The Dutch Secretary of state for infrastructure and water management, Stientje van Veldhoven: "In the Netherlands, cycling is as normal as water from the tap. The bike is our secret weapon against overcrowding. We have more bikes than residents. With the coronavirus crisis, more and more people across Europe are seeing the benefits of cycling. Cycling is cheap, healthy and good for the climate and clean air. That means that it's worth paying more attention to good cycle paths, charging points for electric bicycles and good parking facilities in Benelux and all over Europe."
The Belgian minister for mobility, François Bellot : "The Covid crisis has brought with it new behaviour, especially as regards mobility. Many people used bicycles. However, it seems that it is still seen as a form of recreation and not as a way of traveling for utility. Consideration should therefore be given to new initiatives at all levels – European, federal or regional – in order to encourage as many citizens as possible to use bicycles in their daily lives, for journeys to work or travel more generally. It is an environmentally friendly, economical and quiet mode of transport that contributes to reducing congestion, and I think it will have a real role to play in the mobility of tomorrow. That is why I really believe that this declaration makes sense, particularly in the current situation, and I hope that the European authorities, the other Member States and regional and local authorities will follow the recommendations made in the declaration.
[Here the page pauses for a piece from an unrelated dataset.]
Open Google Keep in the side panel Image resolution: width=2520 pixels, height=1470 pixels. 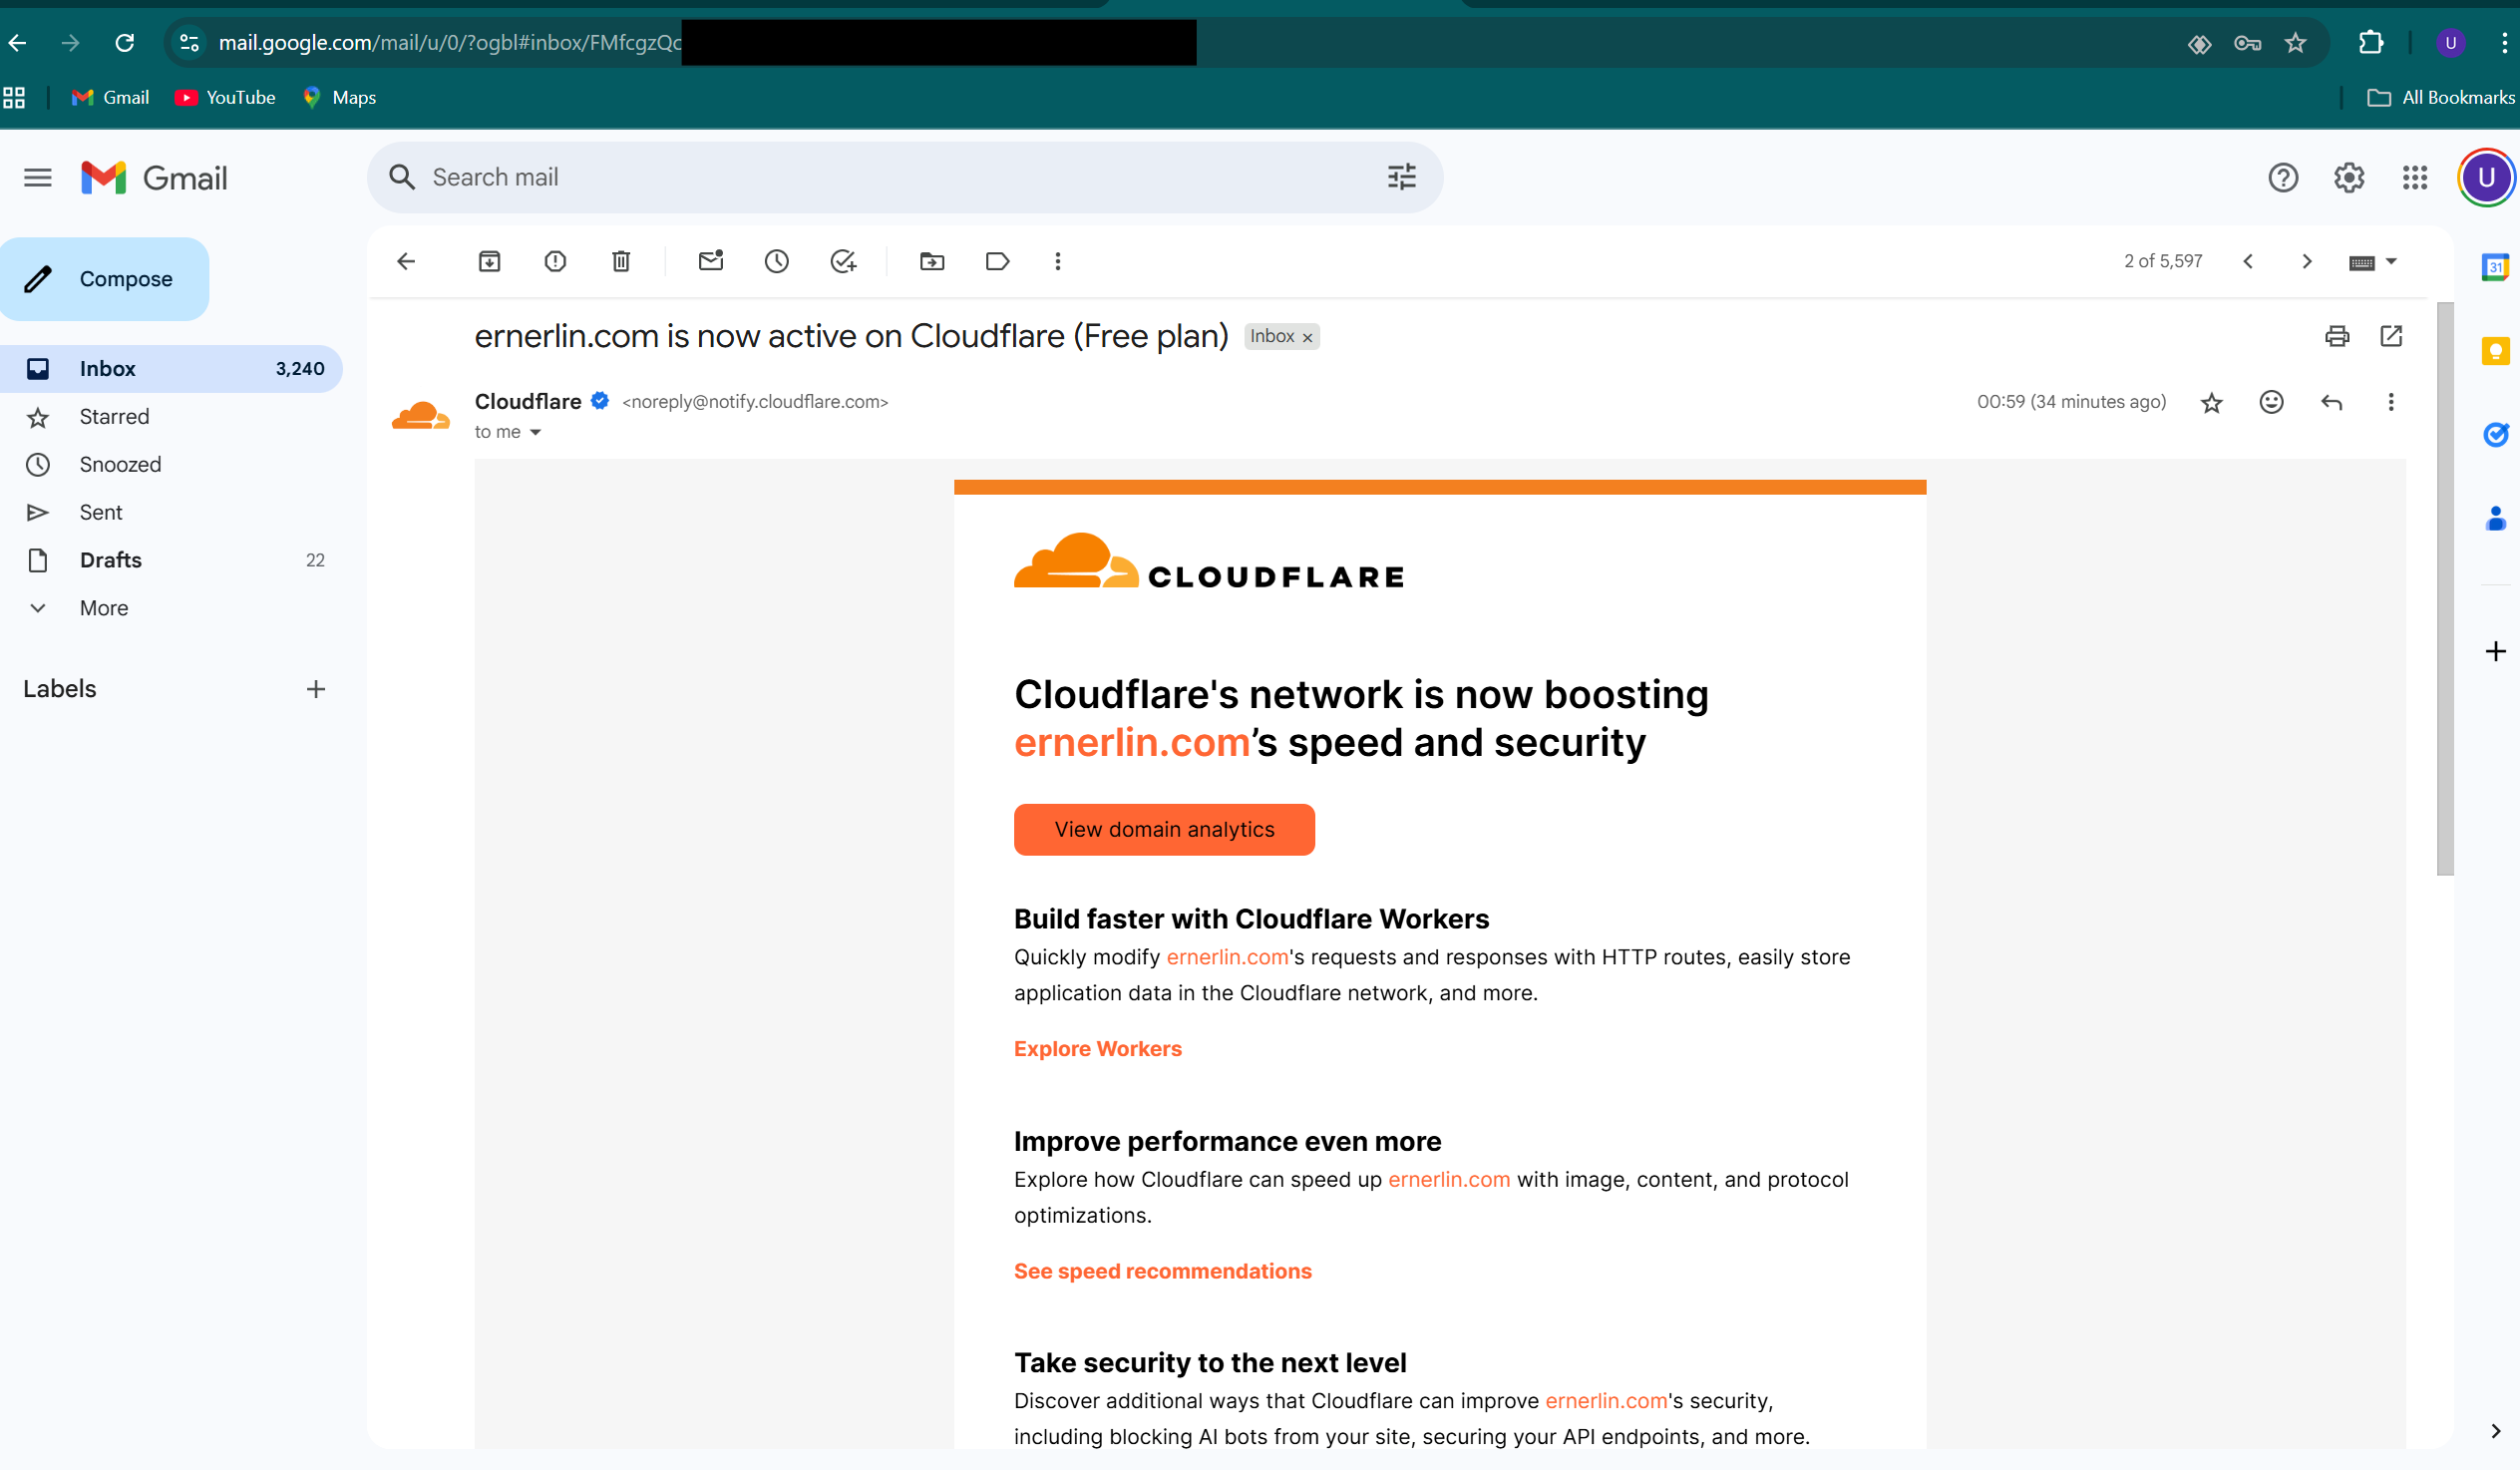2496,351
Flemish minister for mobility and public works, Lydia Peeters: "Since the arrival of the coronavirus, more people have been cycling and walking. We need to maintain and promote this positive trend for sustainable travel. In this context, we have launched a 'sustainable mobility toolbox' for local authorities with practical actions that can be implemented, temporarily if needed. Thinking about streets reserved for cycles, the widening of cycle paths, footpaths and pedestrian crossings or installing additional bicycle parking. Together with local authorities, we are working on sustainable mobility measures to encourage people to cycle to school or work. In addition, we are running our 'everybody keep cycling' campaign, which should be a further incentive for choosing the bike for daily journeys. Also shared mobility has a place in all of this. We want to get everyone excited to try out shared mobility via test rides on the Blue Bike scheme. Not only now, but also in the years to come we will continue to invest in sustainable mobility in order to achieve a modal shift. For this year we are planning €180 million investments in cycling, to rise to €300 million by the end of the legislature"
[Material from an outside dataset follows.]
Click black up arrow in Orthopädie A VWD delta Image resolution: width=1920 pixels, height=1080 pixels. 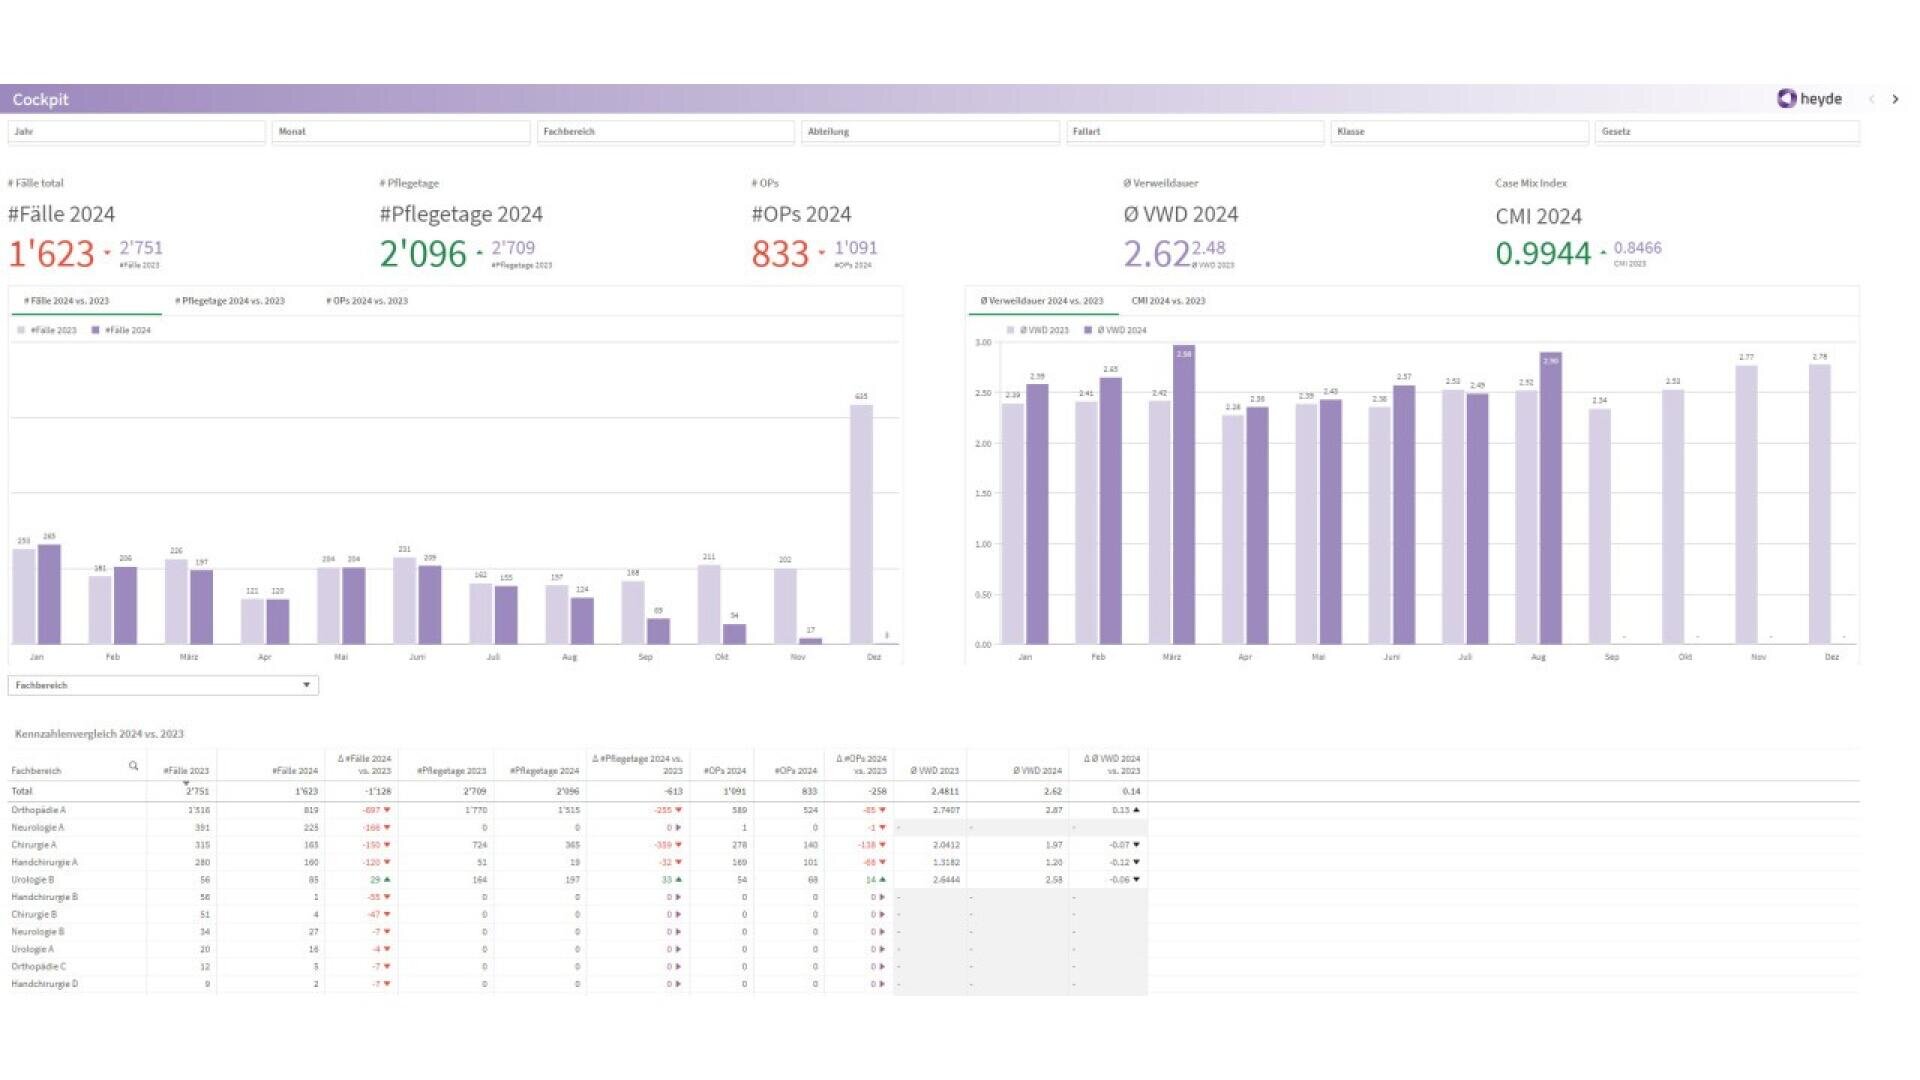click(x=1136, y=810)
Walloon minister for mobility, Philippe Henry: "The Covid crisis was a major revelation which made it clear that the bicycle is a solution to a major challenge for the economy, health and mobility. Daily cycle use does actually solve many problems and results in significant economies of scale. During the lockdown, here in Wallonia, we took advantage of the situation to speed up and encourage municipalities to take truly ambitious measures to encourage cycling and I am very happy to tell you that it works. Today many areas have made cycling a priority: it is together that we will succeed".
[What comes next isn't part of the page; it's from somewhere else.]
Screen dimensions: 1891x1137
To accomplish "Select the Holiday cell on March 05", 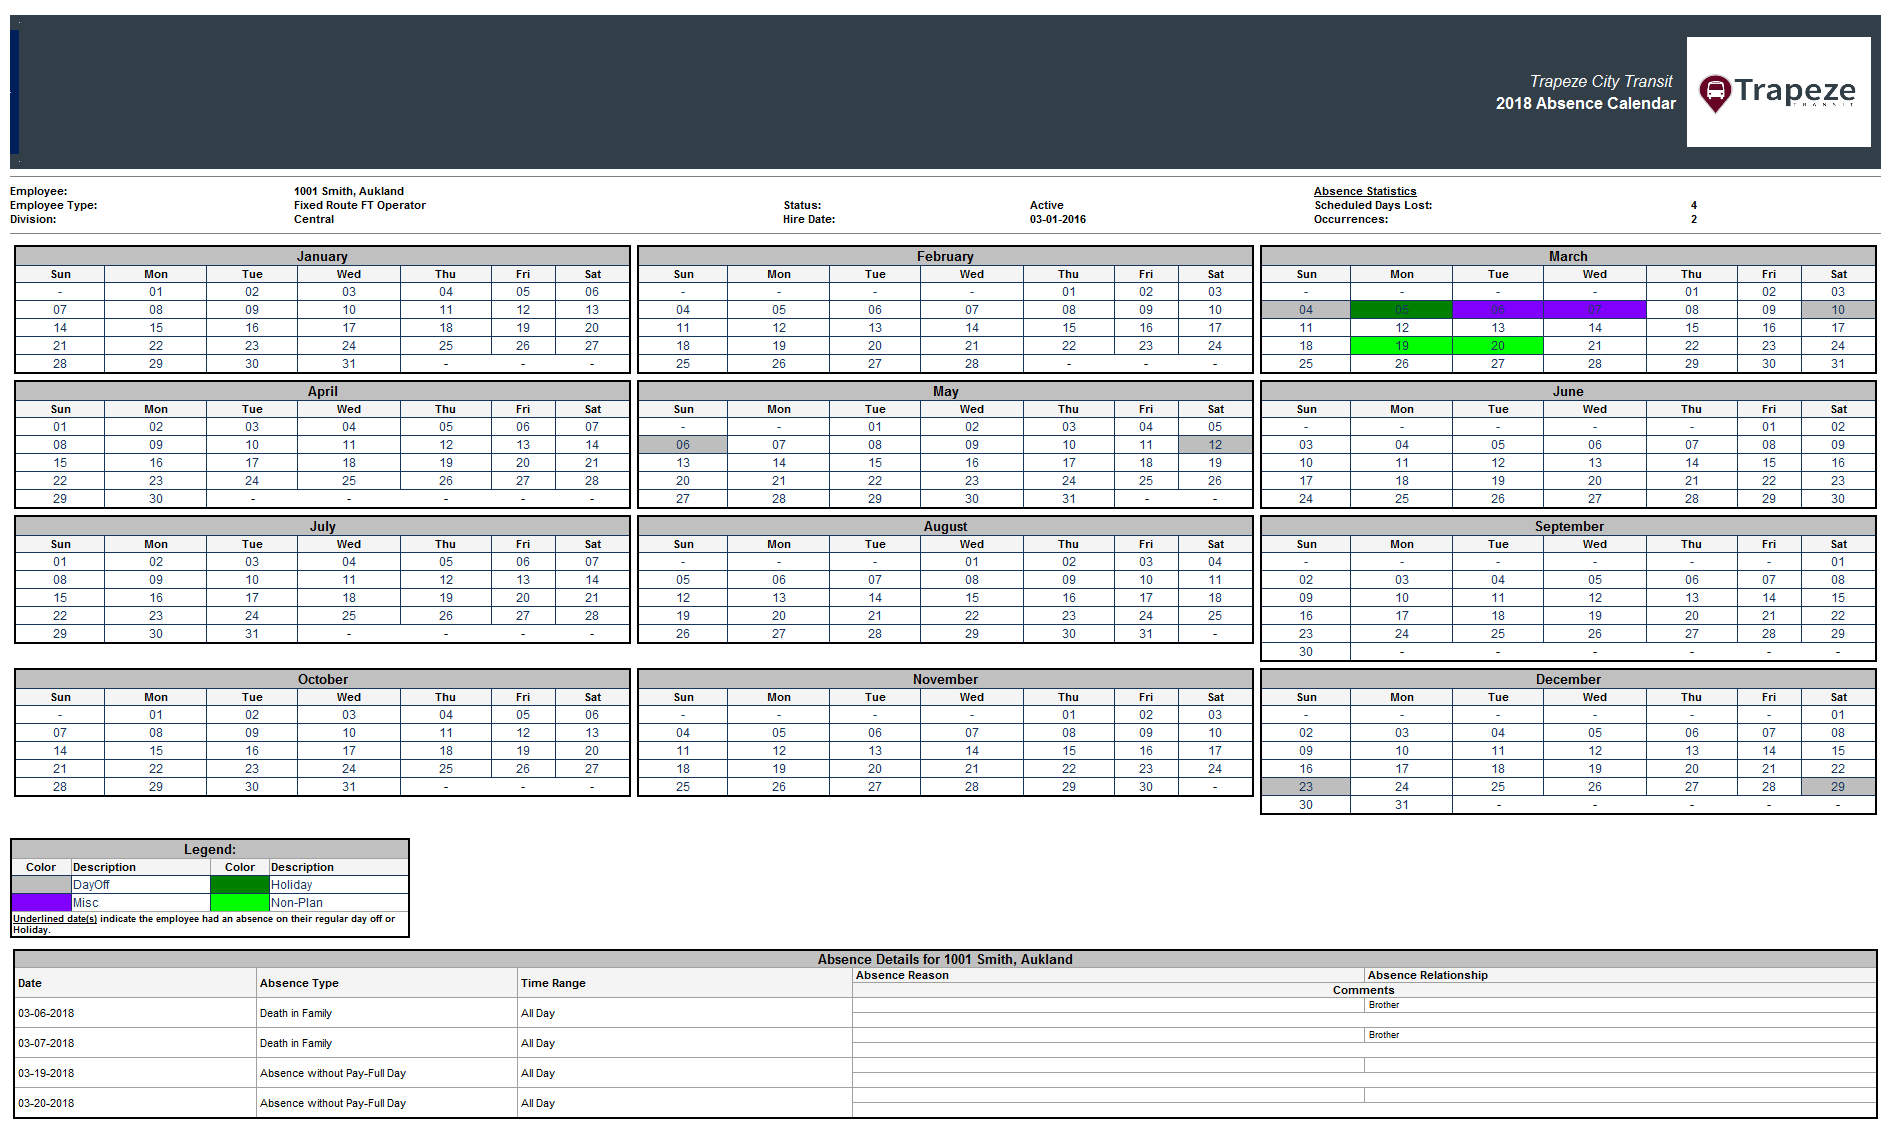I will tap(1402, 309).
Brussels minister for mobility, Elke Van den Brandt: "The best way of promoting cycling is a safe bike path. In Brussels we are working on an additional 40 kilometres of cycle path, to stimulate a shift to cycling. We are also working with Flanders and Wallonia to optimise cycle routes that connect the regions. In this way the bicycle can really become an alternative to car traffic"
Luxembourg minister for mobility, François Bausch: "This year, for the first time, Luxembourg will launch a "Cycling Summer"; a selection of national roads will become cycle-only in August, in order to fill in the missing links in the national cycle path network. We have also doubled the government subsidy for the purchase of bicycles and electric bicycles. We now truly need to promote soft mobility as one of the key solutions for better mobility in the post-Covid-19 period.